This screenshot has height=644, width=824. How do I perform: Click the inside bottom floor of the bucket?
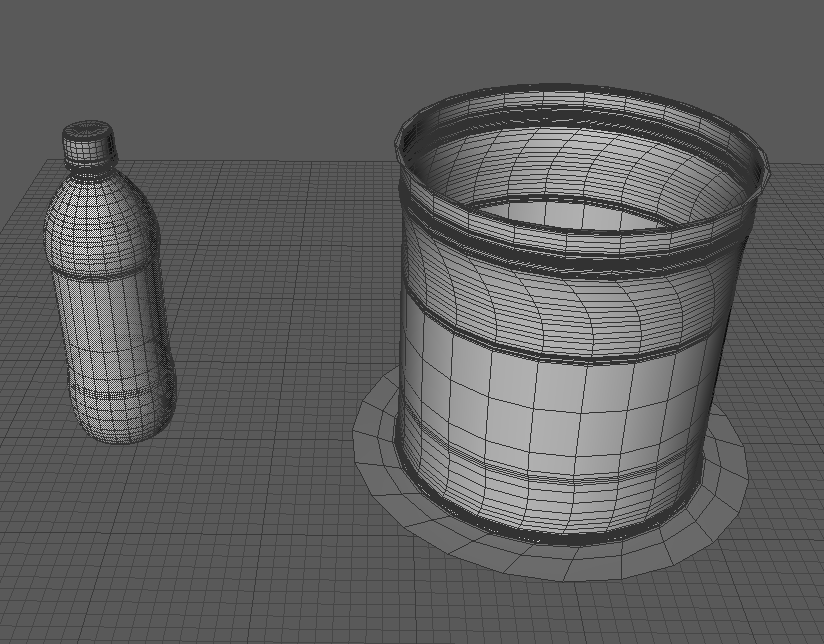pyautogui.click(x=560, y=215)
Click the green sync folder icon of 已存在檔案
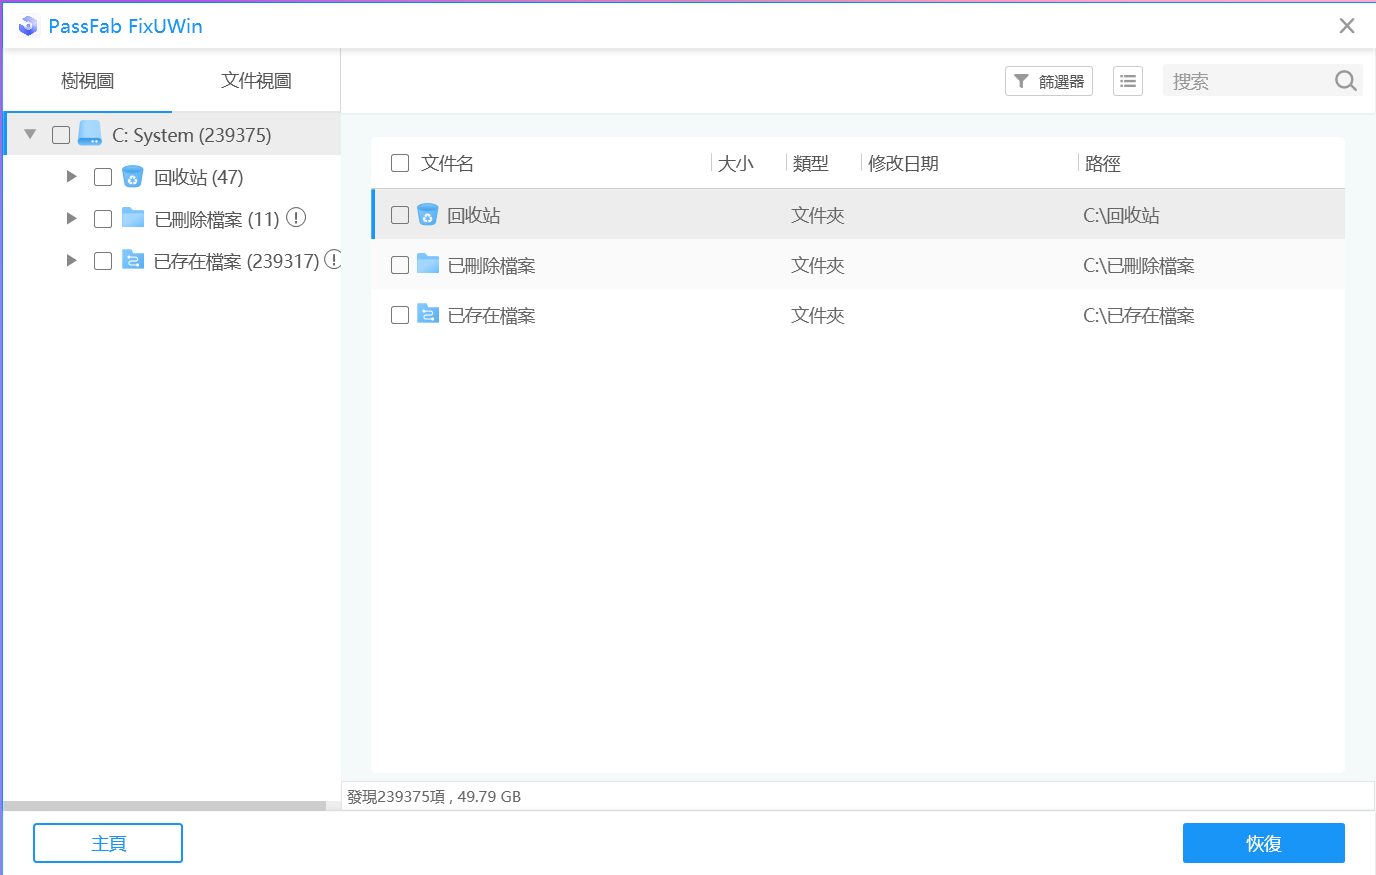 pyautogui.click(x=133, y=260)
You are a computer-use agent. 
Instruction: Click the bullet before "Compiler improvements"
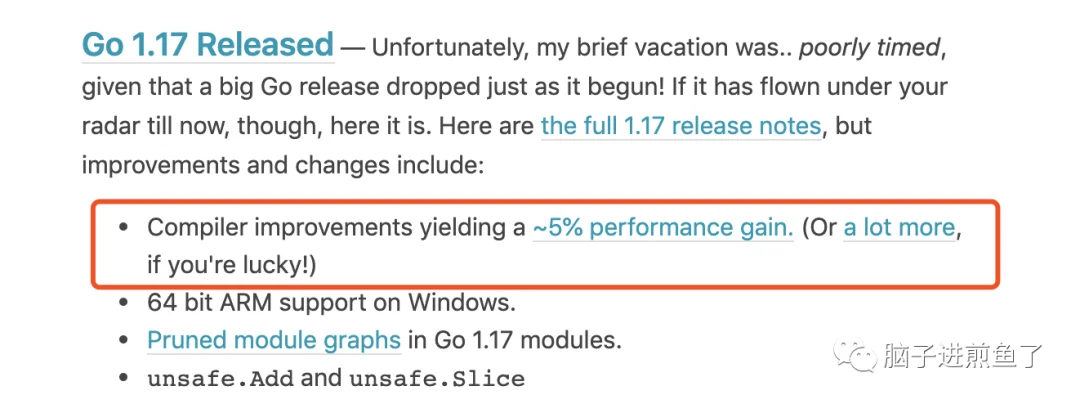pos(124,228)
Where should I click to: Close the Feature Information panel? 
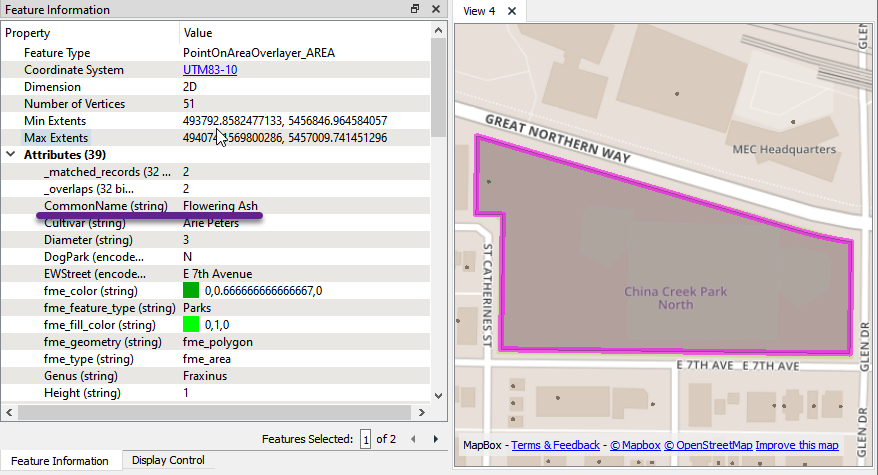click(435, 9)
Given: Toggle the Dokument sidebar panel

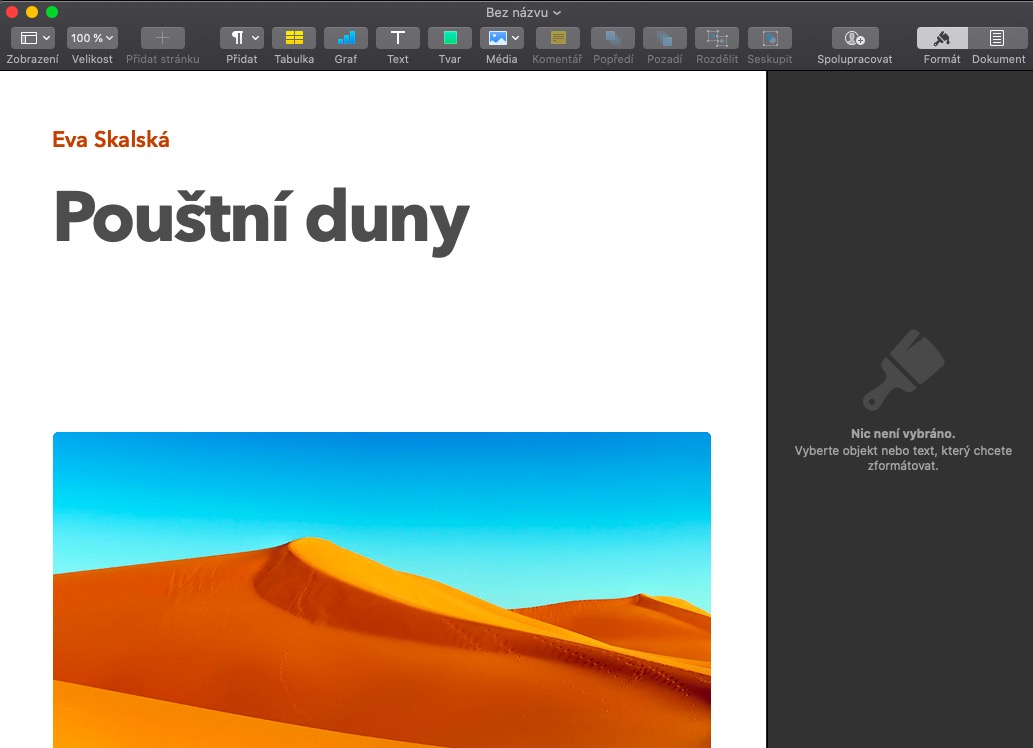Looking at the screenshot, I should 997,38.
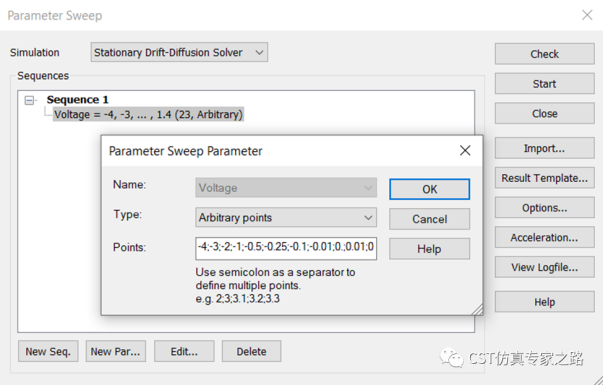Click the Check button
603x385 pixels.
pyautogui.click(x=545, y=54)
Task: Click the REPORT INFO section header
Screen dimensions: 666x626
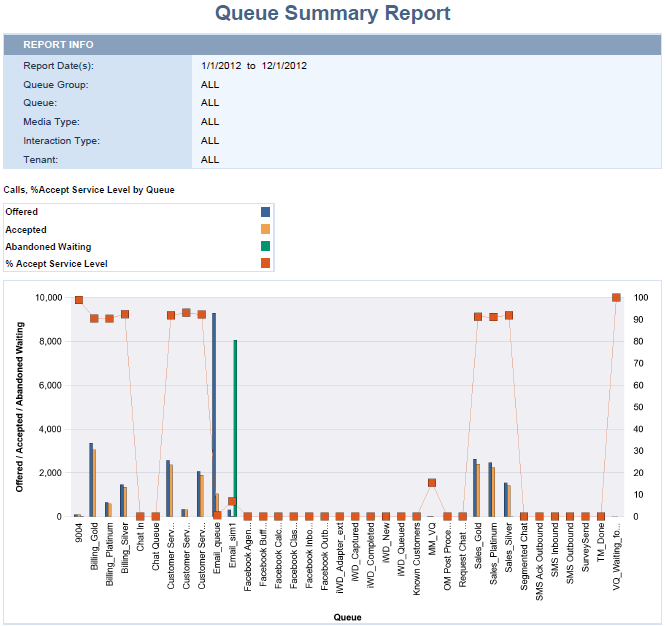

:: DIRECTIONS FOR THIS TASK ::
Copy out all the data without changing anything, and drop the pictures.

:: ANSWER TO THIS TASK ::
This screenshot has height=644, width=824. How do I perform: Click the inside bottom floor of the bucket?
pyautogui.click(x=560, y=215)
Click the green sync folder icon of 已存在檔案
 pyautogui.click(x=133, y=260)
You are a computer-use agent. 
Instruction: Click the bullet before "Compiler improvements"
pos(124,228)
Where should I click to: Close the Feature Information panel? 
click(435, 9)
Given: Toggle the Dokument sidebar panel

Looking at the screenshot, I should 997,38.
Click the Check button
603x385 pixels.
pyautogui.click(x=545, y=54)
Task: Click the REPORT INFO section header
Screen dimensions: 666x626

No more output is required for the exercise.